Exercise directions: An unchanged copy of each entry below is needed; keep the pictures out of it.

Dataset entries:
•••••
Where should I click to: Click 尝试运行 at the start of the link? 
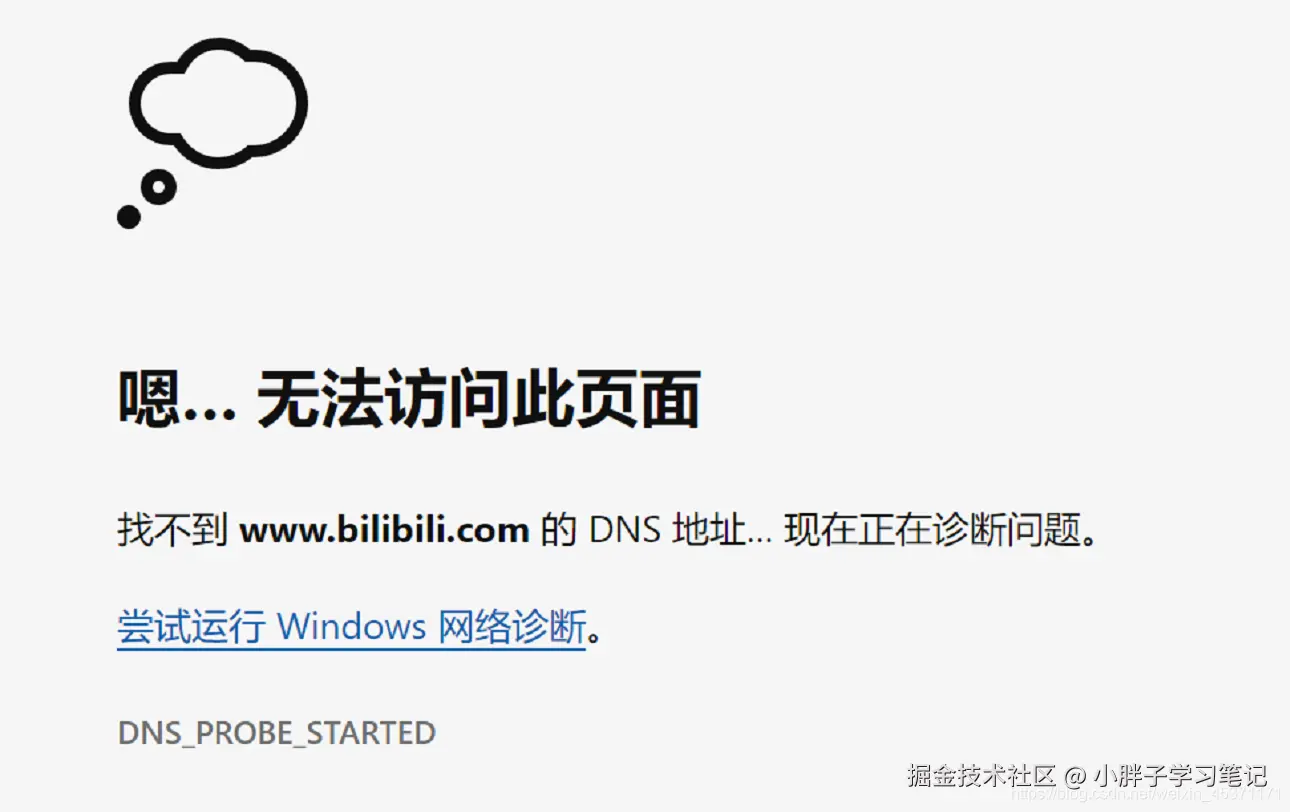coord(191,628)
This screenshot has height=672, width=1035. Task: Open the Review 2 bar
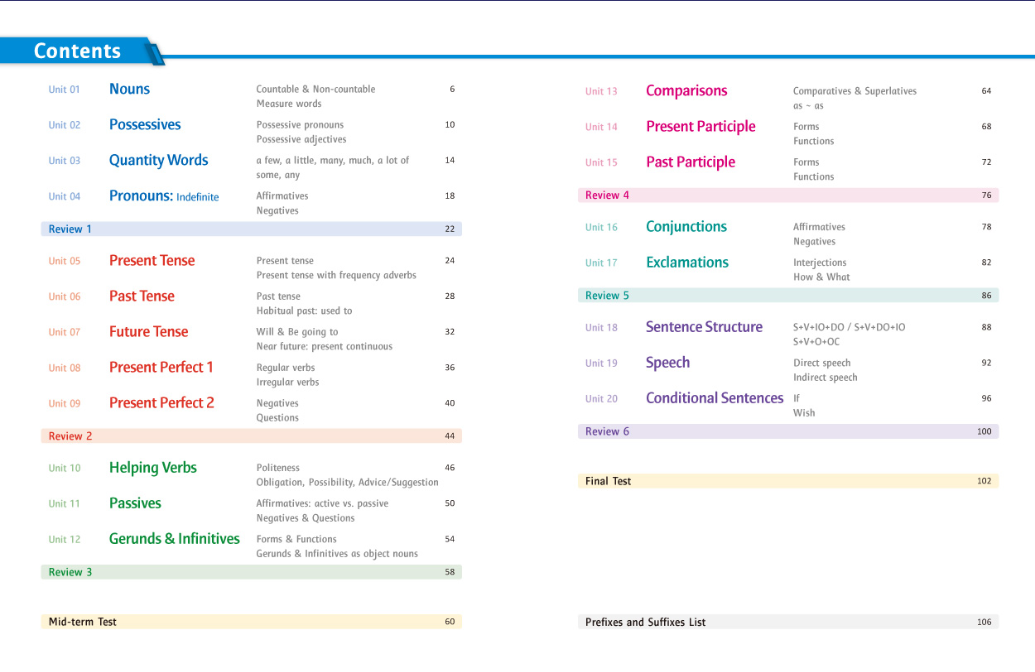point(251,436)

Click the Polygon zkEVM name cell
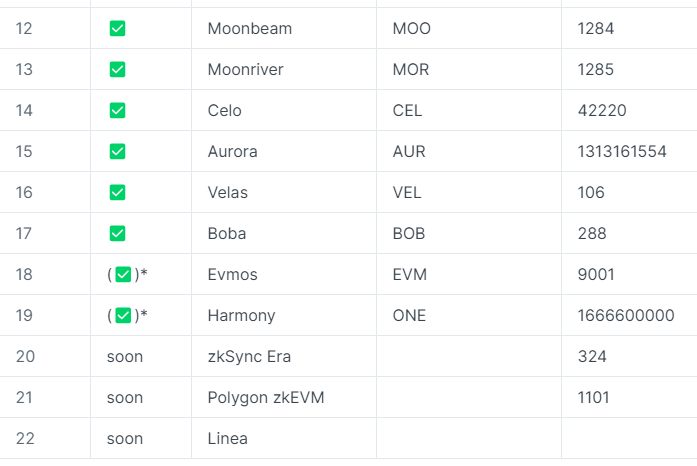tap(266, 397)

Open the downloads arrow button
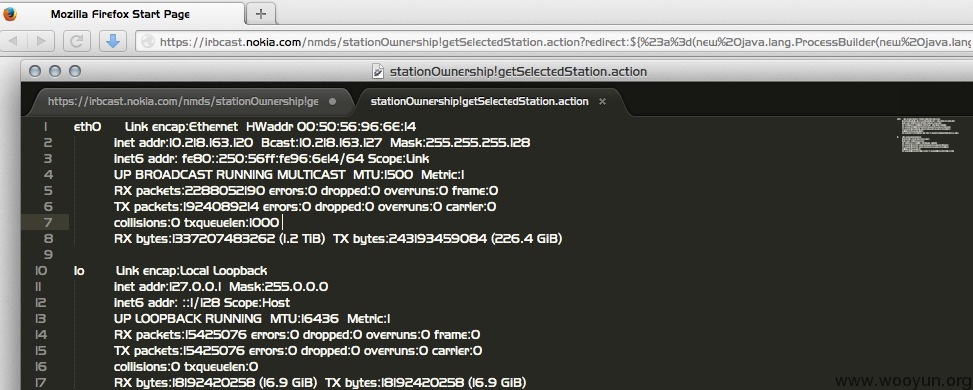(113, 42)
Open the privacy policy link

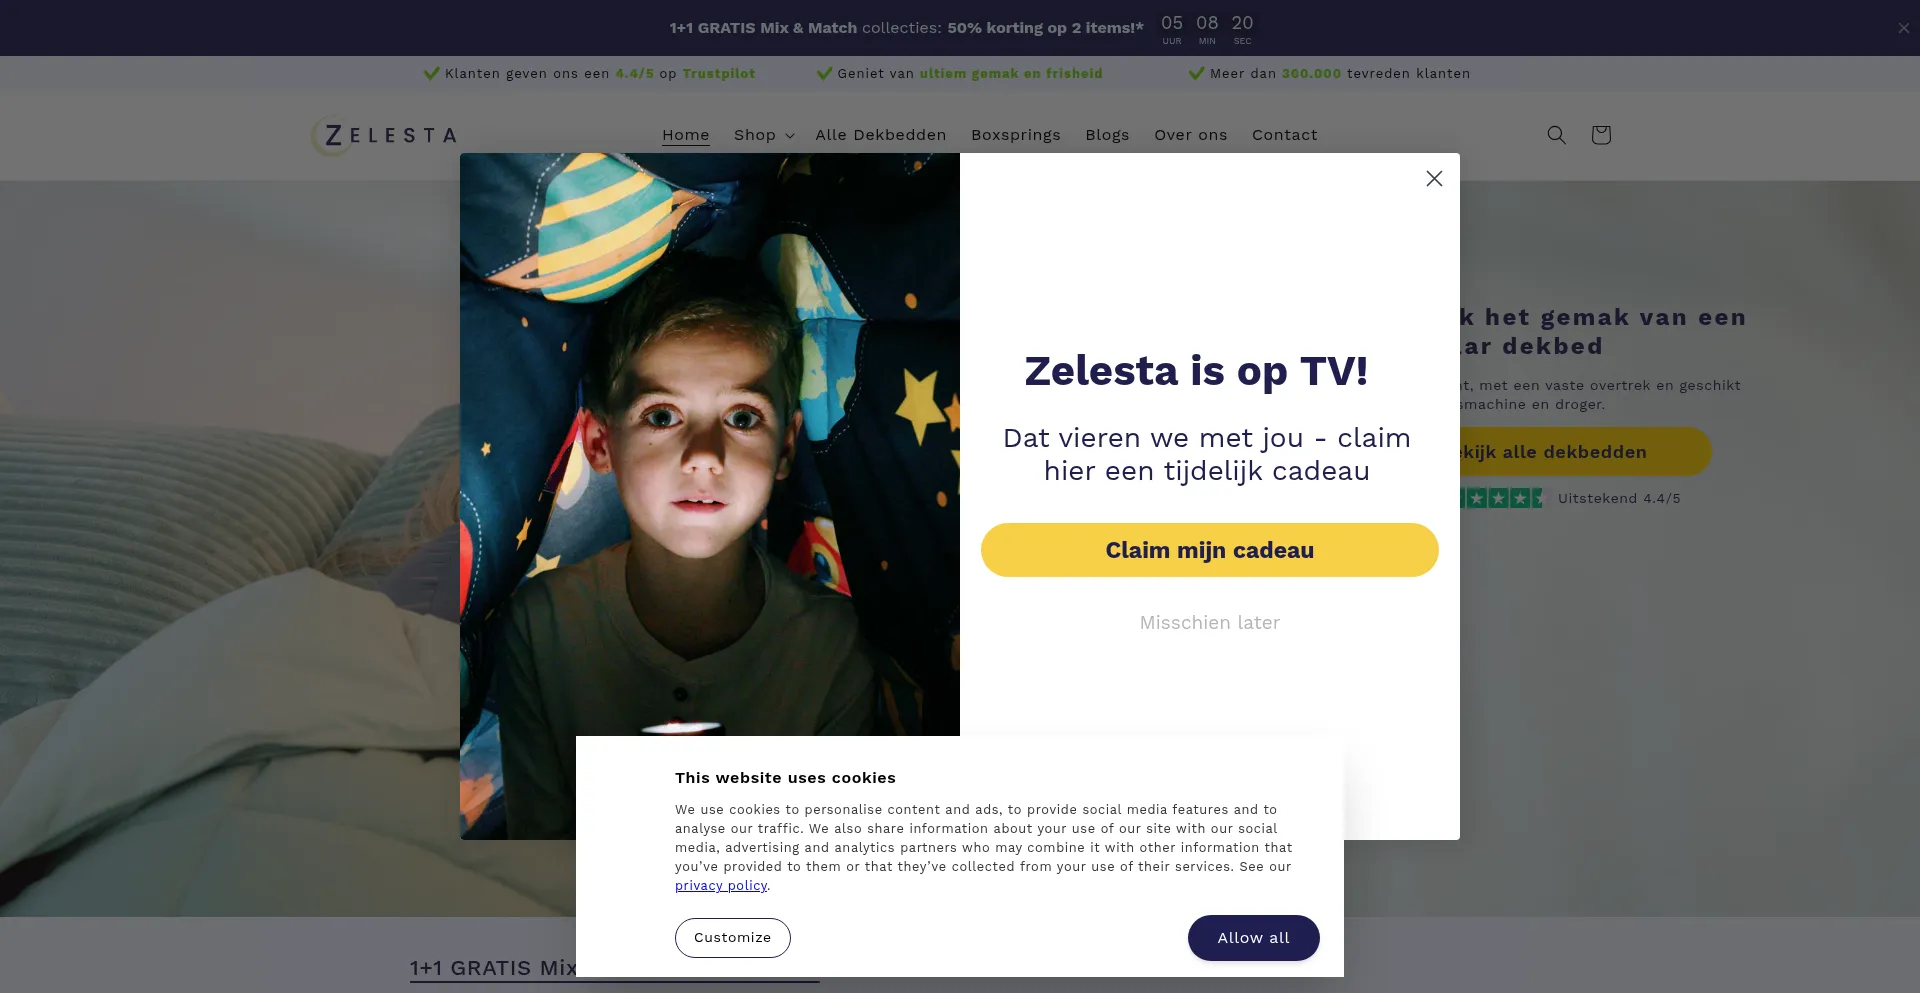[721, 886]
•••••
Answer to the exercise:
Where should I click to: Click 尝试运行 at the start of the link? 
coord(191,628)
This screenshot has height=672, width=1035. Task: Open the Review 2 bar
point(251,436)

Click the Polygon zkEVM name cell
tap(266, 397)

Open the downloads arrow button
(113, 42)
Open the privacy policy link

[721, 886]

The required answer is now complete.